Transcribe verbatim the rows between the line containing "You are a computer-use agent. Screen" and the line containing "should pyautogui.click(x=883, y=298).", inclusive, and nothing else.

===

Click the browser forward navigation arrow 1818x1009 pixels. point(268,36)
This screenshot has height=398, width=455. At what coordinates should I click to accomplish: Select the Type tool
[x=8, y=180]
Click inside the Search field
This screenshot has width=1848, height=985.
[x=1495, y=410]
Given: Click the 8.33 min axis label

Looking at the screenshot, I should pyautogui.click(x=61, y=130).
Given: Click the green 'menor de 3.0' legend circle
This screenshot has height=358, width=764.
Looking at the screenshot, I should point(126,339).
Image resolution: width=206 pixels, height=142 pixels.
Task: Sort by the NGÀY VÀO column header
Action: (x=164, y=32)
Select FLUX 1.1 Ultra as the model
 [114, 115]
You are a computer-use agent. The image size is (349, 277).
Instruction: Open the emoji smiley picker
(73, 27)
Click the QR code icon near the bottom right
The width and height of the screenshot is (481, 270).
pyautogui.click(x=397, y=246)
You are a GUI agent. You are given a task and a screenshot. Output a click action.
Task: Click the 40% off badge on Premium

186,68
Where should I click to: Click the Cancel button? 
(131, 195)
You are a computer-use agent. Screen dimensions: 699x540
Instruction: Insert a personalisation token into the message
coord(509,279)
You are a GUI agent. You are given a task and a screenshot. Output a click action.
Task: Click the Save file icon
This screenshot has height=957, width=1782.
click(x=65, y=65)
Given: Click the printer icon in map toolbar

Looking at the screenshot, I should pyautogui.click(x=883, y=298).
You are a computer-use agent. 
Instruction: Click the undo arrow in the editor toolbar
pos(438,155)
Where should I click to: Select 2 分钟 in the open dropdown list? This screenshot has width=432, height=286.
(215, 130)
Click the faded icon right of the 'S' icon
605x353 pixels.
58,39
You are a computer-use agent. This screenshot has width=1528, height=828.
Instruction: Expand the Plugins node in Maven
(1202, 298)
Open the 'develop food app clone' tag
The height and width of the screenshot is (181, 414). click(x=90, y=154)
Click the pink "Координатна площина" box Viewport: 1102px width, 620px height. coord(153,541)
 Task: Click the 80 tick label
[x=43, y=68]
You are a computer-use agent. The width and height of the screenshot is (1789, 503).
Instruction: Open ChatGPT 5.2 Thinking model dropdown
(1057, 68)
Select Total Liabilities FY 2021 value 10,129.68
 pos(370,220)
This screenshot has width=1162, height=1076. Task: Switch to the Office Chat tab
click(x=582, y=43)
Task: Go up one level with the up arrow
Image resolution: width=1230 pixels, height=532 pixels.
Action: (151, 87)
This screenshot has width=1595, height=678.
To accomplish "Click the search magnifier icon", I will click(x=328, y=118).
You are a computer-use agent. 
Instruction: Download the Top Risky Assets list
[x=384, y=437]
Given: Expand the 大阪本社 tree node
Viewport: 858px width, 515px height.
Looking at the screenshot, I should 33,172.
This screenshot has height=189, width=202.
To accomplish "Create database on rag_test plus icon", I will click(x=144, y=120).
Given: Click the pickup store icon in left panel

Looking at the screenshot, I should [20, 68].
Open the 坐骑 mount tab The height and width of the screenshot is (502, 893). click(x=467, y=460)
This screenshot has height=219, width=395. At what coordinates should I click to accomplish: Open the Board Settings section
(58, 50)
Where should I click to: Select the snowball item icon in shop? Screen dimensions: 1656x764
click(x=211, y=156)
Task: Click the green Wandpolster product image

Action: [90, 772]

===

Response to the exercise
You are a computer-use agent. Screen dimensions: 699x540
Instruction: Insert a personalisation token into the message
coord(509,279)
You are a GUI agent. You are given a task and a screenshot. Output a click action.
Task: Click the Save file icon
This screenshot has height=957, width=1782.
click(x=65, y=65)
Given: Click the printer icon in map toolbar

Looking at the screenshot, I should pyautogui.click(x=883, y=298).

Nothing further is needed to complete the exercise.